However, fellow UK firm Dialog Semiconductor, which relies on Apple for about three-quarters of its revenue, isn’t worried.
Following strong third-quarter earnings, Dialog chief executive Jalal Bagherli has dismissed concerns, saying his company and Imagination have little in common other than sharing similar customers.
“If someone were to not use us, they’d have to create 1,000 highly-skilled power management engineers to really replicate what we do,” Mr Bagherli said.
He said this is in contrast to Imagination, which designs technology for customers to manufacture themselves, rather than being a supplier of usable components.
The semiconductor industry has seen much consolidation over the past two years and the UK has been a notable target.

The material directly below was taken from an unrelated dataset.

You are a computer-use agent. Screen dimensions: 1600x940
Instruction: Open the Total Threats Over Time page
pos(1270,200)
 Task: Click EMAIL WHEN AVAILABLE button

In addition to Imagination’s sale, chip designer ARM Holdings was snapped up by SoftBank for £24bn (€27.5bn).
Dutch chipmaker NXP Semiconductors is the target of what was once the industry’s biggest-ever deal when Qualcomm proposed a $47bn buyout in November last year. Qualcomm itself this week received an unsolicited $105bn bid from Broadcom.
Mr Bagherli doesn’t see the latter acquisition posing a significant threat to Dialog.
“They’re primarily digital companies so really they’re not in areas where they impact our business directly,” he said
“If they pull that off it creates a very large semiconductor company that competes at a much more significant level with established players like Intel,” he said.
The CEO also said his company’s $276m acquisition of US startup Silego Technology was completed this month, and is forecast to increase 15% next year as Dialog makes a bigger push into the connected devices, or internet of things market.
“From a diversification point of view, our strategy is working,” Mr Bagherli said.